Crusader Kings II is a game with a long and proud tradition of “bugs that should be hung in the Louvre”, but I think this new one I’ve learned about today is my favourite.
And this is a game where a horse could become Empress of Rome, so that’s something.
As Paradox Interactive’s Henrik Hansson explains in this Twitter thread, in which devs were asked “What are your favourite bugs and weird edge cases in video games???”, he cites the example of a version of Crusader Kings II in which the Greek culture got a little too mean.
In CK2, before 2.4, if the Greek culture grew too large, the game would grind to a halt since every AI character of Greek culture went through every other character in the realm and considered castrating or blinding them. They repeated this process every day. Aspirational!
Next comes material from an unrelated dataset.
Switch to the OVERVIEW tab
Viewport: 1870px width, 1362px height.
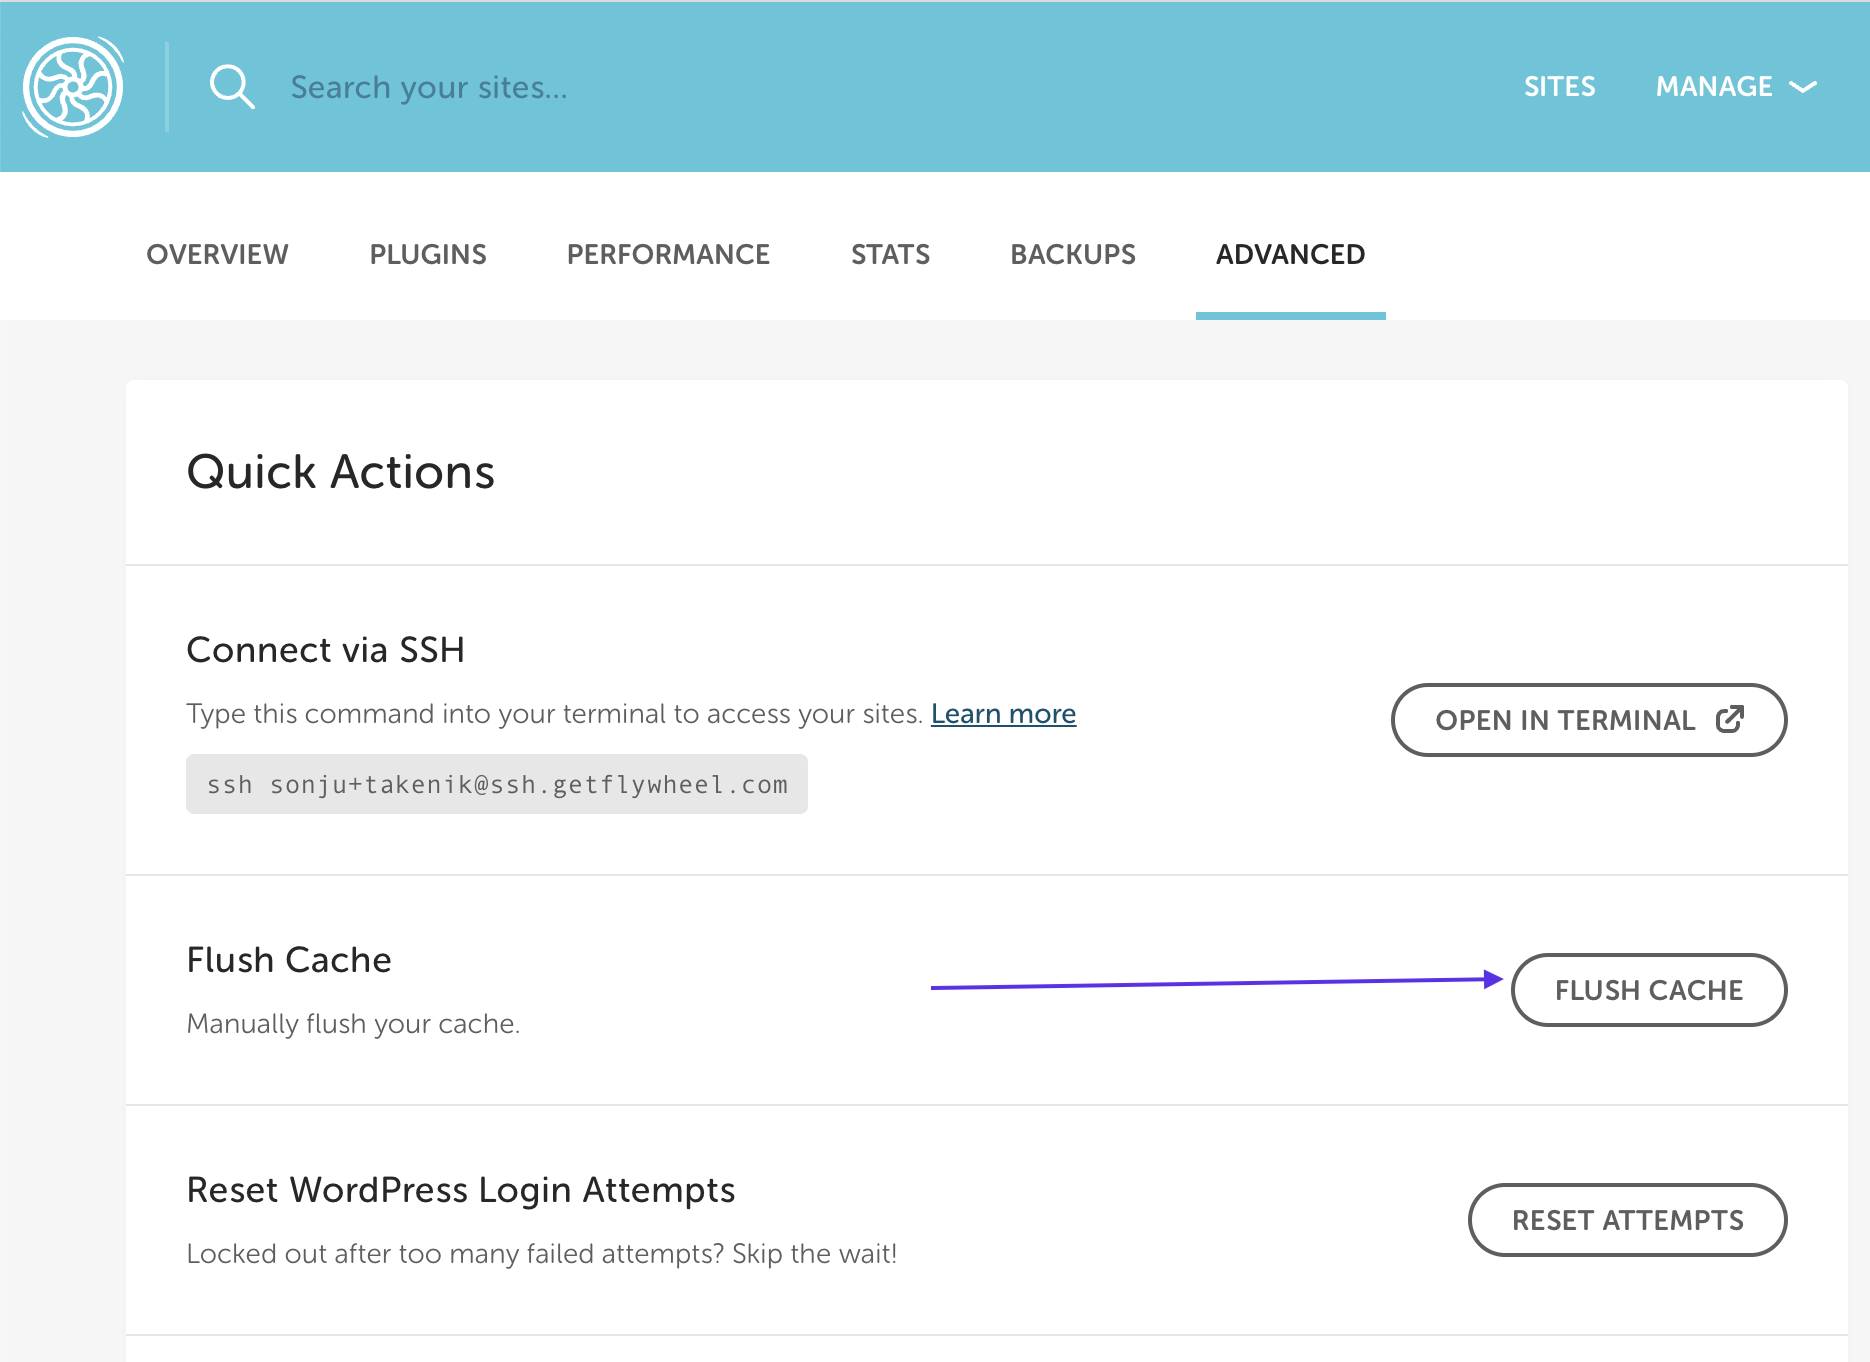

As he says, that particular bug was patched out long ago (2015, to be exact), but this is the first I’m hearing about it, and I love it. To provide some more background, here’s Hansson again, writing about the bug when it was first discovered on Paradox’s forums:
But what really hits performance are large empires because it increases the amounts of realms (every ruler technically holds his own sub-realm) meaning more evaluations per character has to be made. For instance I discovered late game that huge greek/byzantine empires were slowing down the game because each greek person was evaluating against each other person in the realm “can I castrate?”, and this took up like a huge chunk of the performance of the AI. I think 70% of the AI demands were about castrating or blinding someone when I loaded late-game byzantine saves. Luckily this is fixed in the coming 2.4 patch. A fun little anecdote.
Crusader Kings II is a game where the AI must constantly be calculating almost every aspect of medieval political and military life, from the smallest sieges to the largest plots to usurp a ruler. To have 70% of a huge empire’s AI demands be only about weighing up whether to blind someone or cut off their balls is very, very funny to me.